Most people are familiar with comedian George Carlin’s seven dirty words. The U.S. Supreme Court ruled they couldn’t be uttered on network television. But here are seven even dirtier words—and the chances are good a majority of the members on the current Supreme Court would think they’re just fine:

Greed.
Corruption.
Indictments.
Convictions.
Apathy.
Short memories.
Injustice.

The president of our Alaska AFL-CIO state federation, Vince Beltrami, suggested this new set of seven dirty words as those working families need to remember this November. Beltrami writes a column for the Anchorage Daily News, and his riff on Carlin is worth quoting at length:

Carlin did a special not too long ago that featured a bit called "The American Dream." It wasn’t funny. It was brooding and cynical, but I saw it as a call to action by one of the most accurate, if not offensive, social commentators of our time.

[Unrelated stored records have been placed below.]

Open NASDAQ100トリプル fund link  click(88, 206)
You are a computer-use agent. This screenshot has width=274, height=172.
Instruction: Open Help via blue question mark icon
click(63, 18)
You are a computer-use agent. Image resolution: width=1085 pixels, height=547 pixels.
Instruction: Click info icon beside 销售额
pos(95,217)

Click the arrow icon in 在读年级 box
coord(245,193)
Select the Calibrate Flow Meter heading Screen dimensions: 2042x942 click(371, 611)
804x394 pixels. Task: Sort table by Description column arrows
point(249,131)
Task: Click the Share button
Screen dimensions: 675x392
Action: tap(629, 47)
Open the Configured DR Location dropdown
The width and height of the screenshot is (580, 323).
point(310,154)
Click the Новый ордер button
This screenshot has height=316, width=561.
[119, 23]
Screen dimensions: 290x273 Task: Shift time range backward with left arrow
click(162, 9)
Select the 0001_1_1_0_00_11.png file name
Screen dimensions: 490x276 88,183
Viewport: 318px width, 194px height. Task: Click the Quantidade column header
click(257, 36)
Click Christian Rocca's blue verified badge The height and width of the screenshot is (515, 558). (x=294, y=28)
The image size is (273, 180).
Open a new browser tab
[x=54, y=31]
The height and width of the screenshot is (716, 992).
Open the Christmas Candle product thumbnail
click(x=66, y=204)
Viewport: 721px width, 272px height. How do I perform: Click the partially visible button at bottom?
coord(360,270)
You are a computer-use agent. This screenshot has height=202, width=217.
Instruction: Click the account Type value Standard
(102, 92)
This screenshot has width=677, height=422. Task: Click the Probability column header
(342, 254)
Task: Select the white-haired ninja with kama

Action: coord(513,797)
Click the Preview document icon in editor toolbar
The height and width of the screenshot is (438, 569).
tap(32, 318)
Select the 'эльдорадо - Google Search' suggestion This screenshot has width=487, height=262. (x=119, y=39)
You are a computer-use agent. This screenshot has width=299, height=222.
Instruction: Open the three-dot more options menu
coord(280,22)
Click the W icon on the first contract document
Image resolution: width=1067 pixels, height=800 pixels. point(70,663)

Carlin took Americans to task and lamented how we’ve been sold a bill of goods on the American dream, and blasted us for standing by as the "real owners" of America stick it to working folks and how the real owners, big-business interests, have taken control of politicians, the media, the judges, etc. They want more for themselves and less for everybody else. They don’t want well-informed, well-educated citizens, capable of critical thinking. That doesn’t help them. That’s against their interests.

Carlin went on to say, "They want obedient workers. People who are just smart enough to run the machines and do the paperwork, and just dumb enough to passively accept all these increasingly [expletive] jobs with the lower pay, the longer hours, the reduced benefits, the end of overtime, and the vanishing pension that disappears the minute you go to collect it. Good, honest, hard-working people; white collar, blue collar, people of modest means, continue to elect these rich [expletive] who don’t give a [expletive] about them."

The guy who made me laugh my guts out when I was a kid stopped me cold with his death and his commentary.

There likely are a lot more than seven words we should keep in mind this November.

Suggestions?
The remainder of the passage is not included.